In this tutorial we will train a word embedding usiang a simple Keras model for a sentiment calssification task, and then visualize them in the Embedding Projector.

## Representing text as numbers

ML models take vectors as input. When working with text, the first thing you must do is come up with a strategy to convert string to numbers (or to vectorize the text) before feeding it to the model. In this section, we will look at three startegies for doing so.

### One-hot encodings

As a first idea, you migth "one-hot" encode wach word in your vocabulary. To represent each word, you will create a zero vector with length equal to the vocabulary, then place a one in the index that corresponds to the word.

** This approach is inefficient. A one-hot encoded vector is sparse (meaning, most indices are zero). 

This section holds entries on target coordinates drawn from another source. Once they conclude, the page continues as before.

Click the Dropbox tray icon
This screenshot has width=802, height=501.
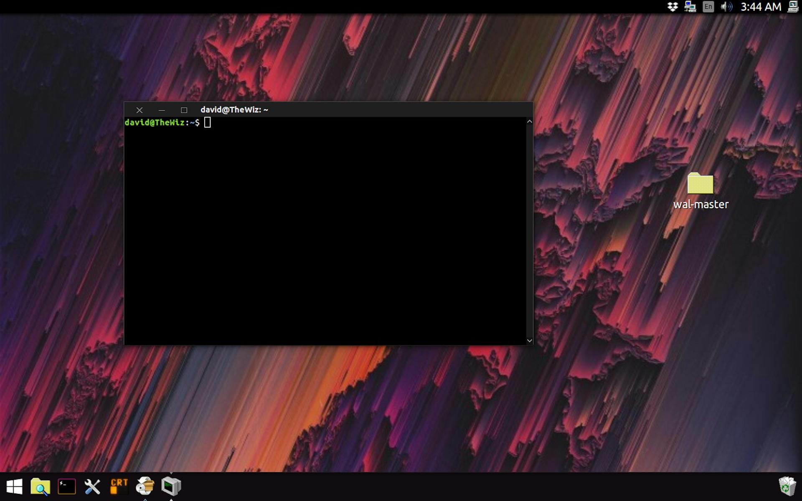[673, 7]
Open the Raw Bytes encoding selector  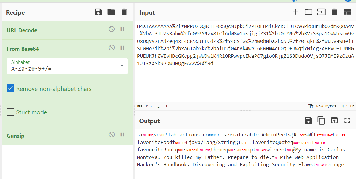322,106
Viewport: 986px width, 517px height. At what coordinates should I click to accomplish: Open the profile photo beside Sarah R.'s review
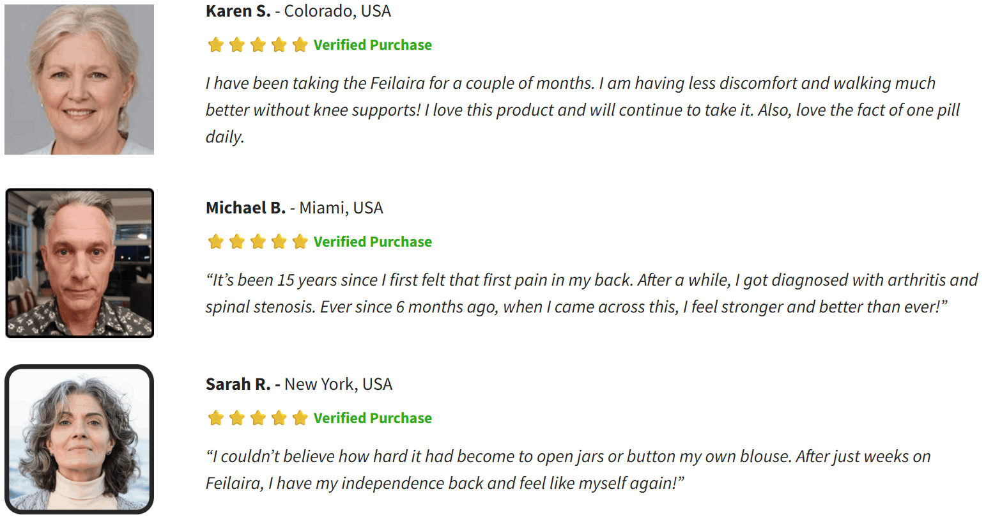(79, 439)
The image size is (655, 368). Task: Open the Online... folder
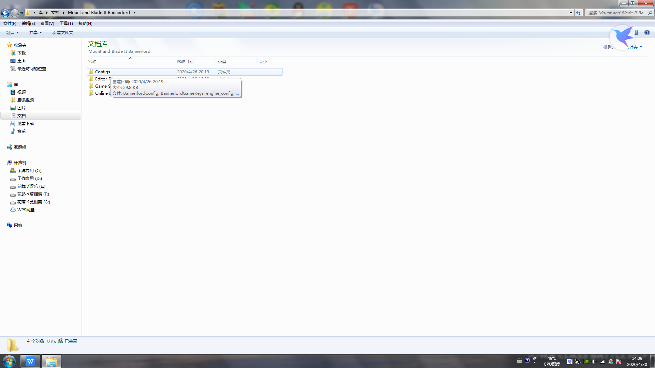101,93
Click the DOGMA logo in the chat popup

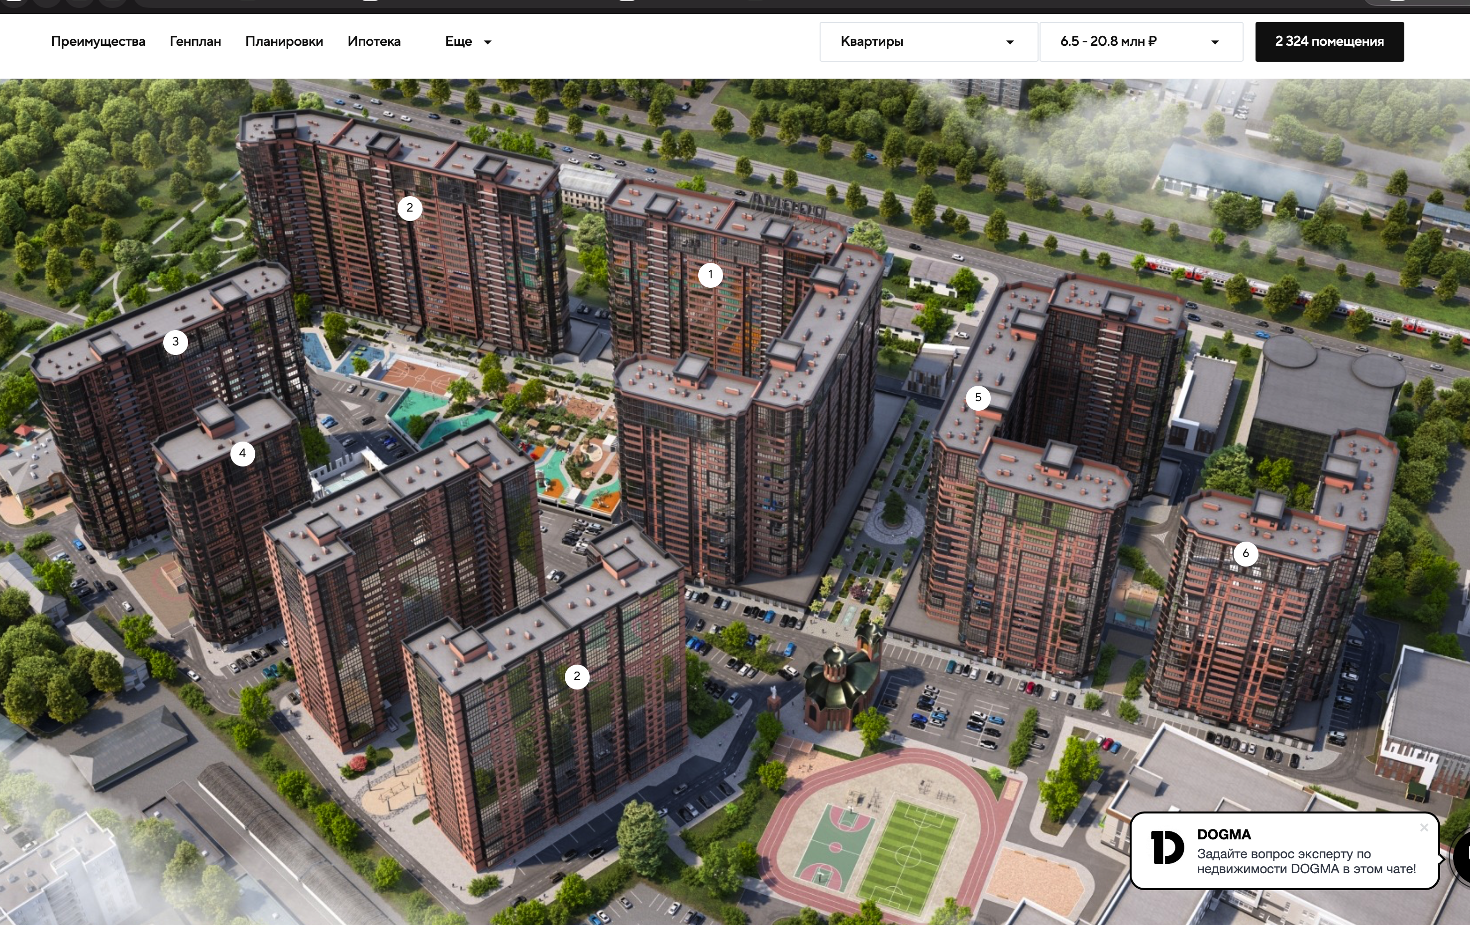(1167, 847)
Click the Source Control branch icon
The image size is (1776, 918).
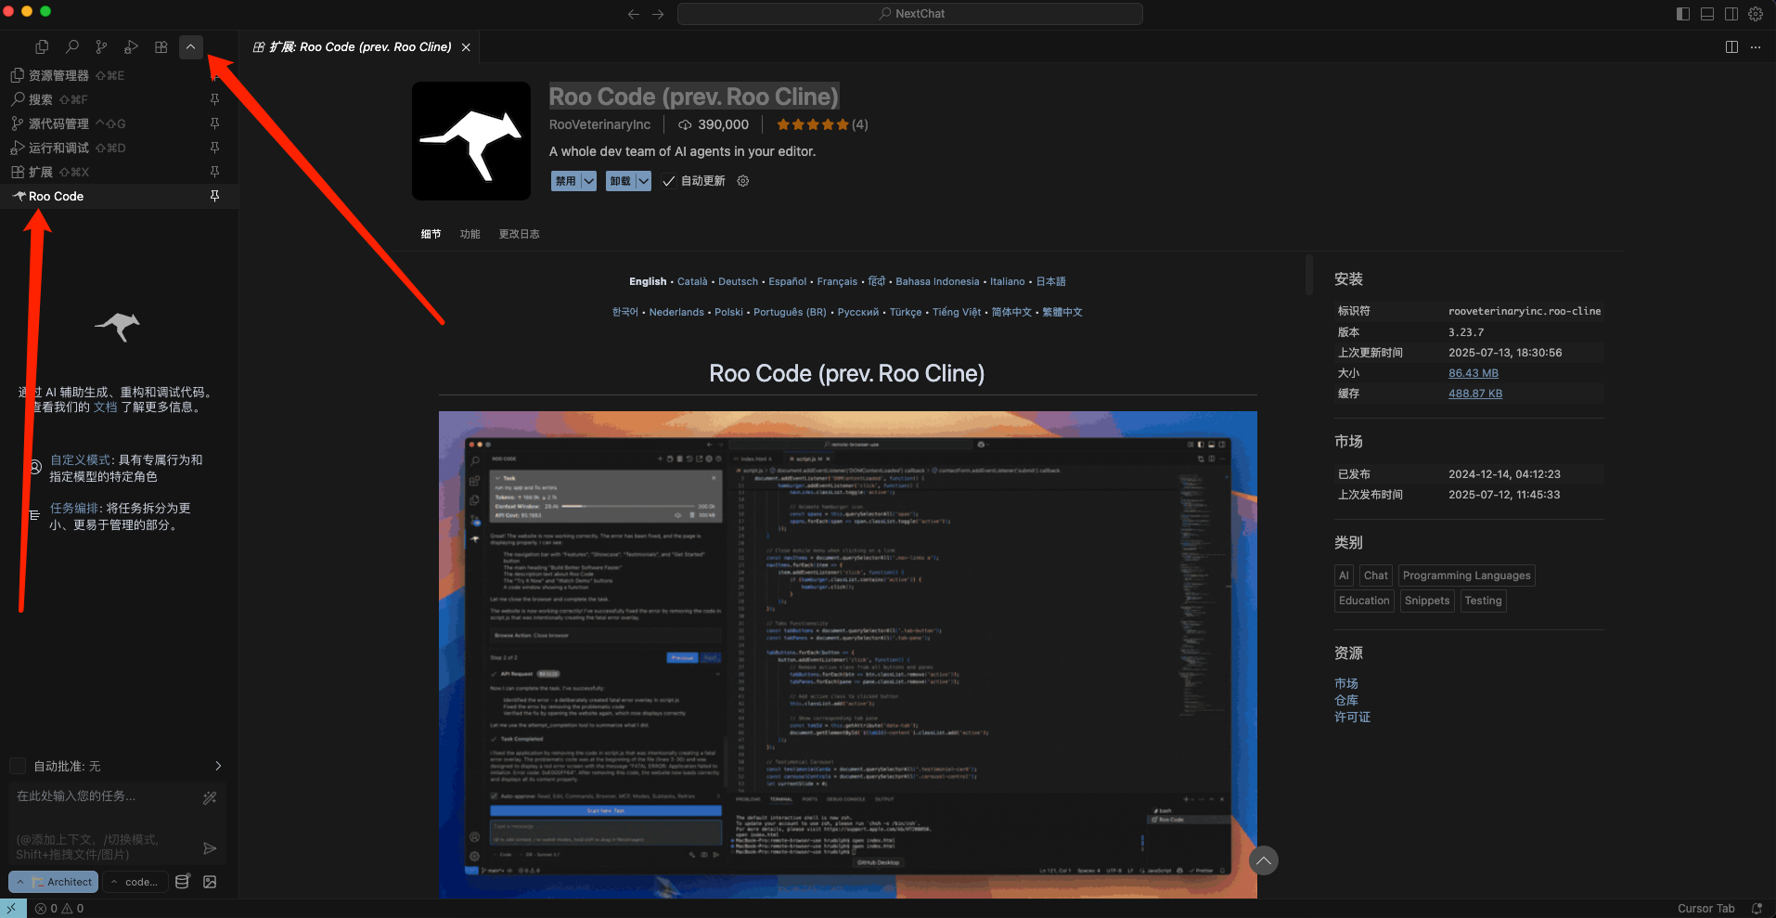pos(101,46)
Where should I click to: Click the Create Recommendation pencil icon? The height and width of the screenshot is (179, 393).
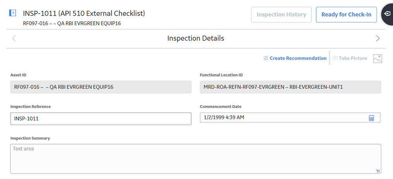pos(266,58)
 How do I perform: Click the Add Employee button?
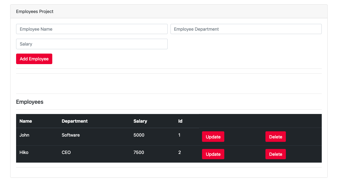(x=34, y=59)
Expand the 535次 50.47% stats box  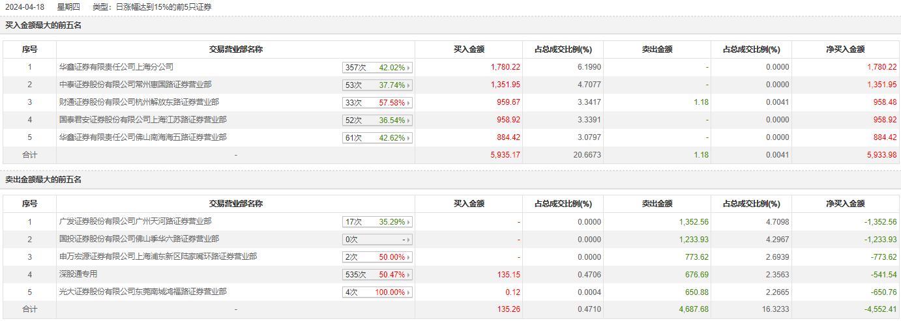[x=377, y=275]
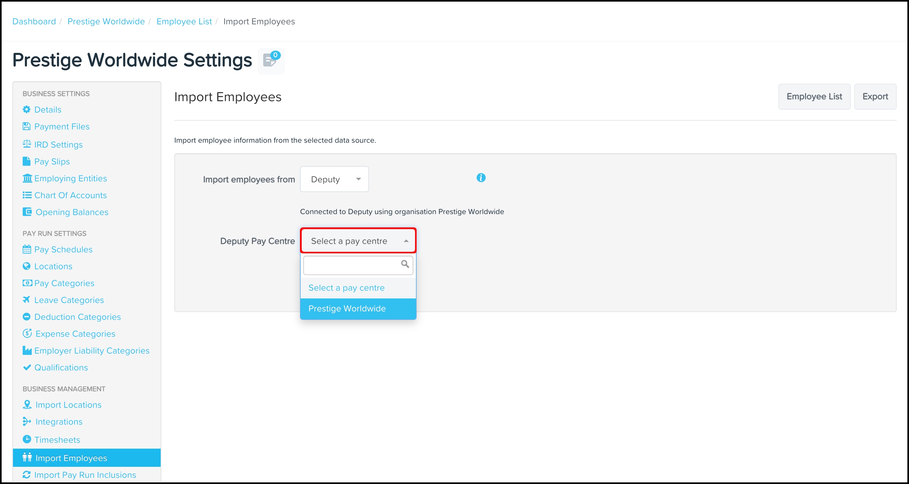Go to Chart Of Accounts settings
This screenshot has width=909, height=484.
pyautogui.click(x=70, y=195)
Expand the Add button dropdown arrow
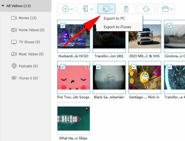Viewport: 185px width, 141px height. (72, 9)
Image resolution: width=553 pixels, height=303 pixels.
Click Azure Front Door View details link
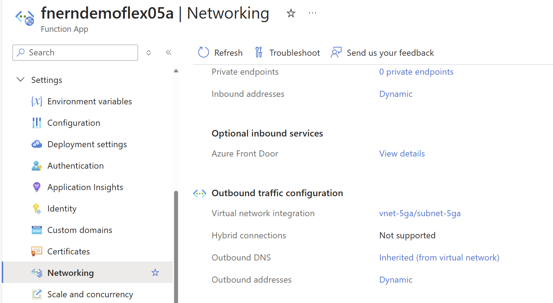point(402,154)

###Encode each word with a unique number

A second approach you migth try is to encode each word using a unique number. Assign to each word an integer and construct a vector with the integers of the words.

This approach is efficient. Instead of a sparse vector, you now have a dense one (where all elements are full).

### Word embeddings

Word embeddings give us a way to use an efficient, dense representation in which similar words have a similar encoding. Importantly, you don't have to specify this encoding by hand. An embedding is a dense vector of floating point values (the length of a vector is a parameter you specify). Instead of specifying the values for the emvedding manually, they are trainable parameters (weigths learned by the model during the training, in the same way a model learns weights for a dense layer).

It is common to see word embeddings that are 8-dimensional (for small datasets), up to 1024-dimensions when working with large datasets. A higher dimensional embedding can camputure fine-grained relationships between words, but takes more data to learn.

## Setup

In [None]:
import io
import os
import re
import shutil
import string
import tensorflow as tf

from tensorflow.keras import Sequential
from tensorflow.keras.layers import Dense, Embedding, GlobalAveragePooling1D
from tensorflow.keras.layers import TextVectorization

## Download the IMDb Dataset

You will use the Large Movie Review Dataset through the tutorial. You will train a sentiment classifier model on this dataset and in the process learn embeddings from scratch.

In [None]:
url = "https://ai.stanford.edu/~amaas/data/sentiment/aclImdb_v1.tar.gz"

dataset = tf.keras.utils.get_file("aclImdb_v1.tar.gz", url, untar=True, cache_dir='.', cache_subdir='')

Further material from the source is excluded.